Questions about structural mutability

What I mean by structural mutation (I think it’s the correct technical term but I can’t find much on this topic) is for example if a lists mutates its internal representation to make place for a new entry or optimize for speed and so on.
An Array haves a fixed size, so could I assume that Kotlins in array never mutate their structure (meaning if I add, delete an entry, only that entry is touched). Is Kotlin guaranteeing this?

Also for mutable collections like lists and maps, is somewhere documented which functions mutate the structure of the collection itself and not only the entry (like I expect add to mutate the structure)?
Or is this never exposed meaning that even if the get function (mylist[42]) doesn’t mutate the structure of the List today, it still may mutate it in future versions?

So I’m interested in the special case of arrays and also in mutable collections in general because the answer could possibly differ.

I suggest specifying the use-case, for which, you are trying to gather these guarantees.

I can give an example, if the array is structurally immutable than two coroutines / threads could use different indexes of an array to read and write there without the need for locks or mutex.

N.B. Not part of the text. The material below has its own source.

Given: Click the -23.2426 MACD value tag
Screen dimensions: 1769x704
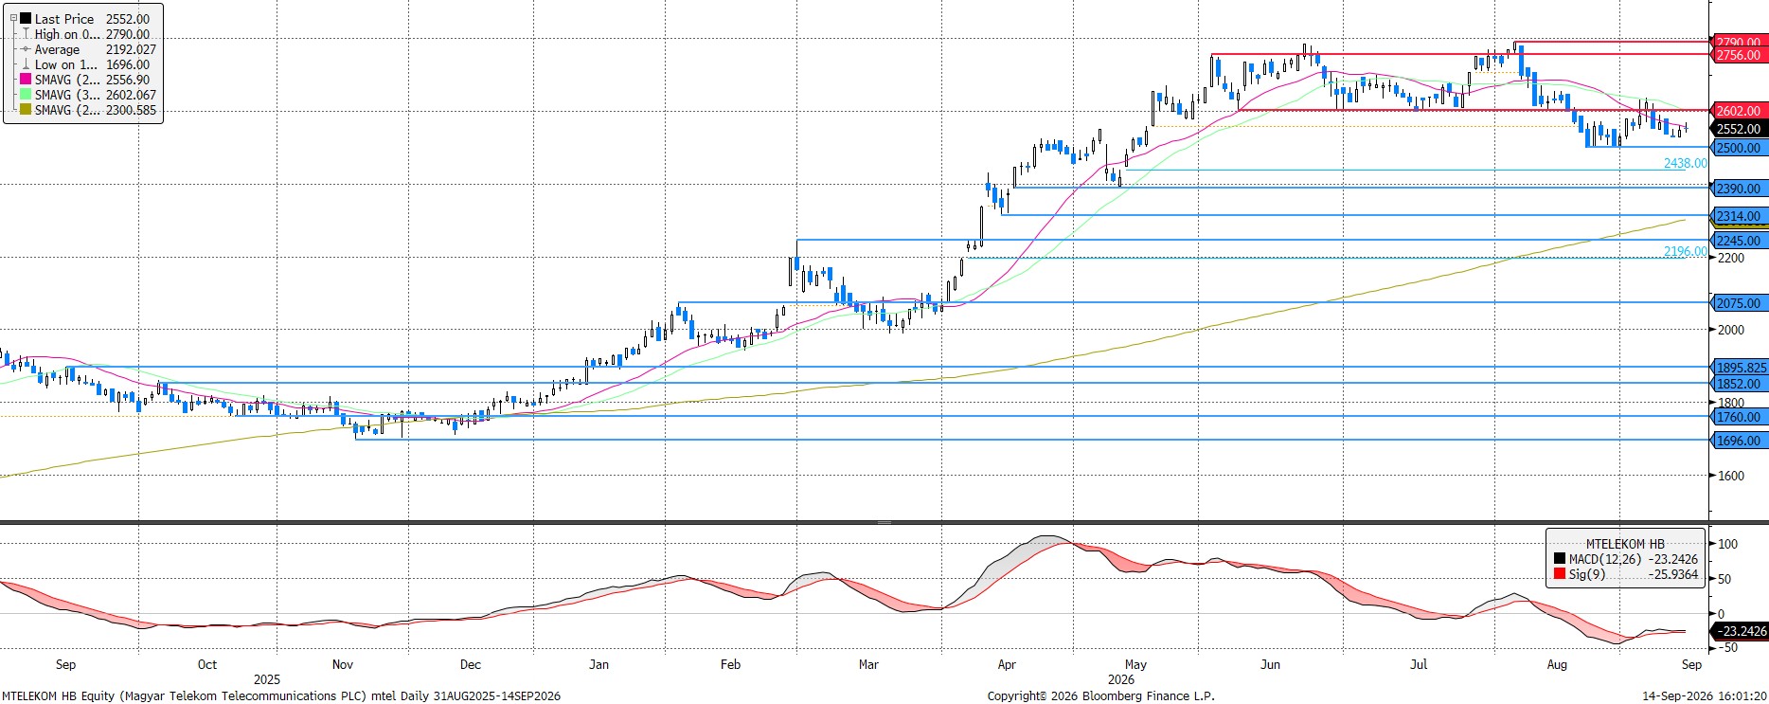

Same for a map, if reading and writing of value to a key doesn’t change the structure of the map, different values could be accessed by different threads simultaneously, but what if you add a new key value pair to the map, would this lead to corruption if you access other keys at the same time or not?

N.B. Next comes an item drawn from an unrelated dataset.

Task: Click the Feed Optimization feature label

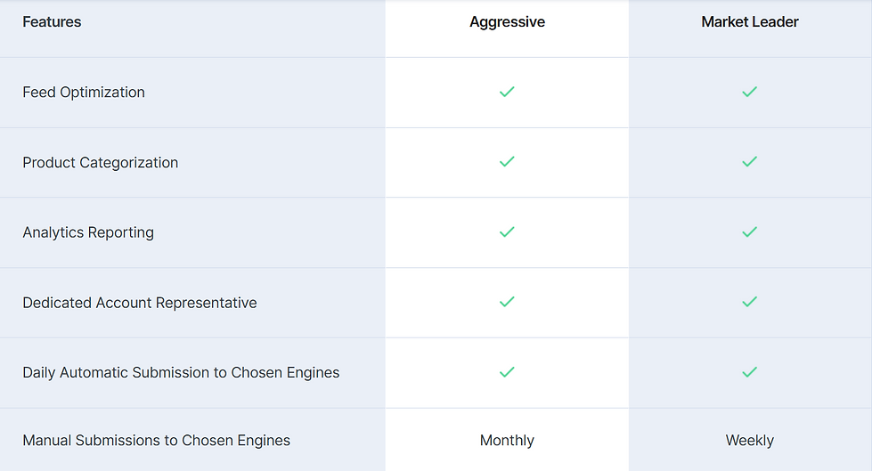Action: pyautogui.click(x=84, y=93)
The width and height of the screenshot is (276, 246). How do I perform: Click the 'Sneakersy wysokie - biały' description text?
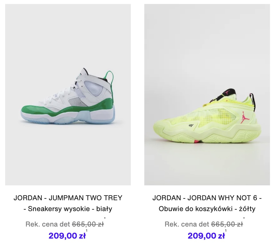70,209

I’m not sure if this topic haves relevance in situations without concurrency.

1 Like

In cases where the Kotlin collection is an alias for the JVM collection you can read the JVM docs.

For example, from ArrayList:

A structural modification is any operation that adds or deletes one or more elements, or explicitly resizes the backing array; merely setting the value of an element is not a structural modification.

Java’s HashMap has a similar note.

Keep in mind that there are no such guarantees for List, Map, MutableList, etc since these are interfaces. There are different implementations and structure depends on the implementation.

As for arrays on JVM, their structure never changes.

Concurrent modification is easy to mess up, I suggest posting immutable messages and doing all modifications sequentially. For example, you could use a coroutine Actor.

1 Like

I know about actors and use them if they fit. What I’m trying to do is to create a pattern for which tells me when I can use concurrent modification and how I can make it easy for me.

The notice I make from your answer is that it’s ok with arrays and not ok with mutable collections (I avoid to define which implementation to use and work with the interfaces when ever I can).
But It would be nicer to get a definition for the array giving this guarantee that is independent from the jvm, one of the benefits of Kotlin is it that it can be portable (like to wasm in future).

It sounds like you want immutable collections. Kotlin currently has read-only collections in the stdlib but it does not have immutable collections in the stdlib.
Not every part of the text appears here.